» **Arbeitsauftrag A**: Wohin fährt Thomas Hermanns laut dem Interview jedes Jahr zum Karneval, und wie lange bleibt er dort?

» **Textauszug**:
════════

„Humor muss nicht die Welt retten“

Thomas Hermanns ist der Impresario der deutschen Comedy-Szene. Er entdeckte Michael Mittermeier, Wigald Boning, Rüdiger Hoffmann und Ingo Appelt. Alle hatten ihre ersten Auftritte im „Quatsch Comedy Club“, mit dem Hermanns im vorigen Herbst in den Keller des Friedrichstadtpalasts gezogen ist. Der 40-jährige gebürtige Bochumer, der auf Pro7 auch den „Pop-Club“ moderiert, will in Berlin endlich etablieren, woran er seit Jahren mit missionarischer Passion arbeitet: Stand-up-Comedy. Der notwendige Mutterwitz dafür ist da, sagt Hermanns und erklärt, warum er trotzdem zum Karneval nach Köln fährt.
Interview THOMAS WINKLER

„Es kommen immer mehr Comedians nach Berlin. Es muss ja nicht wie in London 30 Clubs geben, aber wenn was passiert, dann, so sieht es momentan aus, wohl hier“

taz: Herr Hermanns, wir stecken mitten im Karneval. Feiern Sie in Berlin?

Thomas Hermanns: Nein, ich feiere Karneval jedes Jahr wieder religiös und fahre für fünf Tage nach Köln. Hier in Berlin versteht das ja keiner, dass man in ein x-beliebiges Lokal gehen kann und alle singen, alle grinsen einen an. Das ist ein dermaßen positiver Schub, den kann man gerade im Februar gut gebrauchen.

Ist Karneval also eine Mentalitätsfrage?

Nein, das sind Traditionen. Man merkt bei uns im Club, dass Berlin genauso gern lacht wie Köln, genauso direkt lacht. Die ganzen berühmten Mutterwitz-Taxifahrer und -Verkäuferinnen prägen tatsächlich die Stadt. Ich glaube, dass wir mit dem Quatsch Comedy Club ein Ventil geöffnet haben. Die Leute kommen und lachen los. Ich habe auch das Gefühl, dass die Live-Situation in Berlin eher geschätzt wird. In Köln wollen alle ins Fernsehen. Hier gibt es auch durch solche Schlachtrösser wie das Theater am Ku’damm eher das Bewusstsein, dass man auch einfach nur auf der Bühne unterhalten kann. Die Berliner feiern gerne, sie trinken gerne, sie singen gerne, und der Rest ist Tradition. Insofern könnte auch Karneval gut nach Berlin passen.

Ist der Berliner nicht viel zu muffelig?

Ja, muffelig ist er schon. Aber auch kess, und das passt dann wieder. Der Club läuft ja auch deshalb so gut, weil es hier durchaus eine Humortradition gibt – jedenfalls eher als in Hamburg. Der Berliner Humor ist einer, der gerne Autoritäten angreift, der etwas rotziger, etwas heftiger ist.

Vulgärer?

Nein, nicht vulgärer. Eher selbstbewusster, weniger harmonisierend, konfliktbereit. Der Berliner mag es, wenn Prätentionen angegriffen werden, der mag es ehrlich.

Warum verkleidet sich der Rheinländer so gern?

Die Leute begeben sich viel zu wenig in Rollen einfach mal für einen Tag. Die Deutschen sollten viel mehr mit Rollen und Identitäten spielen, das bringt Spaß ins Leben. Wir sind eine muffelige Nation, und da schadet das gar nix. Ich verkleide mich auch ständig.

════════

» **Bereitgestelltes Material**:
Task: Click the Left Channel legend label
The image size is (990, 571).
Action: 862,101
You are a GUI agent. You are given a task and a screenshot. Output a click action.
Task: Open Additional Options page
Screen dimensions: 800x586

════════

» **Arbeitsauftrag B**: Schreib alle Einträge oben Wort für Wort ab.

» **Lösung A**: Er fährt jedes Jahr für fünf Tage nach Köln.

» **Lösung B**:
Task: Click the Left Channel legend label
The image size is (990, 571).
Action: 862,101
You are a GUI agent. You are given a task and a screenshot. Output a click action.
Task: Open Additional Options page
Screen dimensions: 800x586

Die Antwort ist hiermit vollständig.